De dierencollecties die zijn ondergebracht in dierentuinen en natuurhistorische musea – levende exemplaren in het eerste geval, bewaard in het andere – vormen een uitputtende schat aan informatie over de biodiversiteit van de aarde. Toch delen dierentuinen en musea zelden gegevens met elkaar.
Een nieuw artikel gepubliceerd in het tijdschrift BioScience schetst een manier om de samenwerking tussen deze groepen te vergroten, wat ons begrip van het dierenrijk zou vergroten.

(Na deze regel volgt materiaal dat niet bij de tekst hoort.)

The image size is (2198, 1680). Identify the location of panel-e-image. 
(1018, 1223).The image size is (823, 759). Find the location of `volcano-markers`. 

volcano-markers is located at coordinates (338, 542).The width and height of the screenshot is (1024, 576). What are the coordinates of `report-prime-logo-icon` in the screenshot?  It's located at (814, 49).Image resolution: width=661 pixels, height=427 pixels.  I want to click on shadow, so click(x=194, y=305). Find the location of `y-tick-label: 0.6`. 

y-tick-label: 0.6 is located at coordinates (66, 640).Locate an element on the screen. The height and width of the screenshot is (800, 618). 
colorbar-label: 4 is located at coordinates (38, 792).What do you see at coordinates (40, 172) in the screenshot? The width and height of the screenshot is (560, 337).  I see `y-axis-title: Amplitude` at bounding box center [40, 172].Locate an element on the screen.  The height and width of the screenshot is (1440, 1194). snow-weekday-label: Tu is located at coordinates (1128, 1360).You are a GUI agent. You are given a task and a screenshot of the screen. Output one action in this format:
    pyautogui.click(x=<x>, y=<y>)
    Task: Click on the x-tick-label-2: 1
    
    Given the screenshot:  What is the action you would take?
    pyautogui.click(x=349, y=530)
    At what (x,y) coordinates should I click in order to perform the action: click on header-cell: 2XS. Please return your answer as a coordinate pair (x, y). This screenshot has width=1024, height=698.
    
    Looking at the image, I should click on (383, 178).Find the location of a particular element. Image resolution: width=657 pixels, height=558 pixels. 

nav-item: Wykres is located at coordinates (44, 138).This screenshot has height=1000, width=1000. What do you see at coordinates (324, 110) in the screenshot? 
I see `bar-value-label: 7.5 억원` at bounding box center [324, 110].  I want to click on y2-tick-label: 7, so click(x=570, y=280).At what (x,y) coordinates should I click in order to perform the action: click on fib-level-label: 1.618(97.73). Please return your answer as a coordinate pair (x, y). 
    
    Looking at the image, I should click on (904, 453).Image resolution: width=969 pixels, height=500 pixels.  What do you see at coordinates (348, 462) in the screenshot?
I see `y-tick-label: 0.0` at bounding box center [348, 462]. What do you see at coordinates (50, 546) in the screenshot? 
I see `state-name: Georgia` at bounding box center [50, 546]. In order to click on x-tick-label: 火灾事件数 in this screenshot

“Musea hebben een schat aan bewaarde exemplaren die wetenschappers enorme hoeveelheden informatie bieden, maar heel weinig gegevens over hoe de dieren hun dagelijks leven leidden”, zegt Gregory Watkins-Colwell, collectiemanager voor herpetologie en ichtyologie aan de Yale Peabody Museum en een co-auteur van het papier. “Dierentuinen en aquaria hebben daarentegen rijke gegevens over de levensgeschiedenis, het gedrag en de gezondheid van een dier. Het combineren van deze aanvullende informatie zou een zegen zijn voor wetenschappers en de onderzoeks- en educatieve missies van zowel musea als dierentuinen dienen.”
Instellingen die zijn geaccrediteerd door de Association of Zoos and Aquaria houden ongeveer 800.000 levende dieren, voornamelijk in de Verenigde Staten. Dierentuinen en aquaria houden uitgebreide gegevens bij van elk dier dat ze onder hun hoede hebben, inclusief informatie over hun levensgeschiedenis, gedrag, gezondheid, stamboom, fysiologie en houderijprotocollen die tijdens hun leven zijn gebruikt, zoals dieet en veterinaire behandelingen. Ze verzamelen en bewaren ook periodiek biologische monsters, zoals bloed, plasma en DNA.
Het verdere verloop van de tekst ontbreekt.